Start to finish, copy the data exactly.

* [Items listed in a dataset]

--

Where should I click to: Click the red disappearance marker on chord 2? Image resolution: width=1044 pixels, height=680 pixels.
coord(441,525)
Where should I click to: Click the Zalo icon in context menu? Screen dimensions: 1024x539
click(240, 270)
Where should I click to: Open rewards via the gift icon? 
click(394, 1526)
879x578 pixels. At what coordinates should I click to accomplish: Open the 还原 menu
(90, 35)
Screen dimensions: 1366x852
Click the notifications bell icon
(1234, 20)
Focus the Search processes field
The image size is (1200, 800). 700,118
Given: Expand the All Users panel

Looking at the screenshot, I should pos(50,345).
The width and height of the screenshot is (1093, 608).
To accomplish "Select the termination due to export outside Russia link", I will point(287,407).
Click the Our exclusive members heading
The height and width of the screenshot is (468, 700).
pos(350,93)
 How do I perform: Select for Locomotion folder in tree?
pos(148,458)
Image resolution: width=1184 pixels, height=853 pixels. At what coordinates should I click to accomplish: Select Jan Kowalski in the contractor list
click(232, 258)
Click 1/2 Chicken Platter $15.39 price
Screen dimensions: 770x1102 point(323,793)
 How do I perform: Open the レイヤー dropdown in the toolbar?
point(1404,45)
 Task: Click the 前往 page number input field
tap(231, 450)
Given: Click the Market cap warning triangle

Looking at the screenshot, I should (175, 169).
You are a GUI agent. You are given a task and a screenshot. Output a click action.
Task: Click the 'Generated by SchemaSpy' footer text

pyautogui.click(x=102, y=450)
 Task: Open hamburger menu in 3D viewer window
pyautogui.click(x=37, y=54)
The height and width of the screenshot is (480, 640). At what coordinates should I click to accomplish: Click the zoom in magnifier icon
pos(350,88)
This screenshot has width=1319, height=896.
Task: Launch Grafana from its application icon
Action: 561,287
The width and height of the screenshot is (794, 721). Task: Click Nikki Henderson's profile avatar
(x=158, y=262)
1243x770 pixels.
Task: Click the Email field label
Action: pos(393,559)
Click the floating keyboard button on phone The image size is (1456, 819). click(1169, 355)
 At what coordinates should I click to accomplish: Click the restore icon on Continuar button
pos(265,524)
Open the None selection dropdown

--

* [TASK SOLUTION]
Where should I click to: Click the red disappearance marker on chord 2? Image resolution: width=1044 pixels, height=680 pixels.
coord(441,525)
Where should I click to: Click the Zalo icon in context menu? Screen dimensions: 1024x539
click(240, 270)
Where should I click to: Open rewards via the gift icon? 
click(394, 1526)
879x578 pixels. At what coordinates should I click to accomplish: Open the 还原 menu
(90, 35)
Screen dimensions: 1366x852
Click the notifications bell icon
(1234, 20)
Focus the Search processes field
The image size is (1200, 800). 700,118
Given: Expand the All Users panel

Looking at the screenshot, I should pos(50,345).
The width and height of the screenshot is (1093, 608).
To accomplish "Select the termination due to export outside Russia link", I will point(287,407).
Click the Our exclusive members heading
The height and width of the screenshot is (468, 700).
pos(350,93)
 How do I perform: Select for Locomotion folder in tree?
pos(148,458)
Image resolution: width=1184 pixels, height=853 pixels. At what coordinates should I click to accomplish: Select Jan Kowalski in the contractor list
click(232, 258)
Click 1/2 Chicken Platter $15.39 price
Screen dimensions: 770x1102 point(323,793)
 How do I perform: Open the レイヤー dropdown in the toolbar?
point(1404,45)
 Task: Click the 前往 page number input field
tap(231, 450)
Given: Click the Market cap warning triangle

Looking at the screenshot, I should (175, 169).
You are a GUI agent. You are given a task and a screenshot. Output a click action.
Task: Click the 'Generated by SchemaSpy' footer text

pyautogui.click(x=102, y=450)
 Task: Open hamburger menu in 3D viewer window
pyautogui.click(x=37, y=54)
The height and width of the screenshot is (480, 640). At what coordinates should I click to accomplish: Click the zoom in magnifier icon
pos(350,88)
This screenshot has width=1319, height=896.
Task: Launch Grafana from its application icon
Action: 561,287
The width and height of the screenshot is (794, 721). Task: Click Nikki Henderson's profile avatar
(x=158, y=262)
1243x770 pixels.
Task: Click the Email field label
Action: pos(393,559)
Click the floating keyboard button on phone The image size is (1456, 819). click(1169, 355)
 At what coordinates should I click to accomplish: Click the restore icon on Continuar button
pos(265,524)
Open the None selection dropdown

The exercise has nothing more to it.